Coleman Clark, at the time another Parker Brothers partisan--he was their 1932 APPA National Champion--in his (1933) Modern Ping-Pong speaks of the "constant efforts of the Parkers," even from as early as 1915, to popularize the game in the U.S. (75). So surely they were aware of pockets of players around the country holding good-sized tournaments according to whatever local playing conditions might be arranged and whatever local rules might be enforced. Hence were not the possibilities of a very large market almost endless? Why, far-off California had already had its first State Championship as early as the middle 1920’s (TTT, Jan., 1935, 2).
That there was a huge need for standardization of play in the United States in the '20's can easily be imagined. There were many players--in homes, Y's, Men's Clubs for the privileged and Boys' Clubs for the not so privileged--who enjoyed batting the ping-pong ball around, often on makeshift tables, and generally with sandpaper or plain wooden rackets, using every homemade grip imaginable. Dr.

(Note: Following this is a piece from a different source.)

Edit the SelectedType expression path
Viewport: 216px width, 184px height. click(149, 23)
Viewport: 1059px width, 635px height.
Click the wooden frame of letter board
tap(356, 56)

Stanley Morest, a former President of the then USTTA (now the USATT), in his Kansas City Table Tennis League Official Handbook 1939-40 cites George Kieffer as the best player in that area in the 1920's (11), and elsewhere remarks that Kieffer didn’t use the handle of the racket at all, but, clamping his hand round the racket edges, palmed the entire blade!**
Morest also tells us how, in this so-called Heartland of America, James B. Schwitgebel, Secretary of that Kansas City, Missouri Boys' Club where Kieffer registered his 1922-24 City triumphs (18), had drawn "courts" on the Club tables with white chalk, patterned after lawn tennis; had built nets "of solid wood in a removable frame" (the better to use the tables for other games); and had provided his charges with long-lasting fiber board, pressed wood rackets (18)--which, from the pictures I've seen, I dourly fancy look like stern schoolmasters’ very large paddles. At first, these young players banged back and forth, and doubtless all around, sponge rubber balls, but then the more adaptable celluloid ones appeared that (Ohh, not another one broke!) "could be purchased only with complete table tennis sets" (10-11).
Yes, Ping-Pong in the U.S. was here, there, and everywhere to be developed, and who better to develop it than Parker Brothers. It was, after all, as they said, their game. And although their rules were undoubtedly shaped by both the English TTA and PPA, and although Montagu said they had been "redrafted to accord in practice--not in wording--with copies of the ITTF rules he himself had forwarded to them in 1928-29" (38), their spokesperson Schaad in 1930 could straight-faced still insist--and yet rightly insist:
"The Ping-Pong Association has adopted the registered Ping-Pong and its laws because, among other advantages, it details a single source of responsibility, which confused and unstandardized sources of production cannot possess" (29).
Who could quarrel with the need to organize the players and form an Association? In a country the size of the U.S., even were the wherewithal available, this networking would not be an easy task. It might take years and years to get thousands of members.The relatively minescule differences between past Table Tennis and Ping-Pong Associations were really of little consequence. The important question was, How might an organization appeal (much like the movies were more and more going to do) to all kinds of people from all walks of life? How might this organization--the Parker Brothers APPA--give the game some much needed sophistication, some glamour?...
By starting in New York, New York, of course--a wonderful town....But also one wherein all that glitters in the melting pot doesn’t come out gold.
*Gurney, 11. I’ve a copy of Schaad’s Ping-Pong that has its cover rubber-stamped in red "Presented With Ping Pong Set/Compliments of Parker Brothers," so naturally when Schaad speaks of Parker’s "excellent book" that helped "to bring the game into overwhelming popularity" (28), he’s not going to make the distinction that this Parker was no relation to Parker Brothers.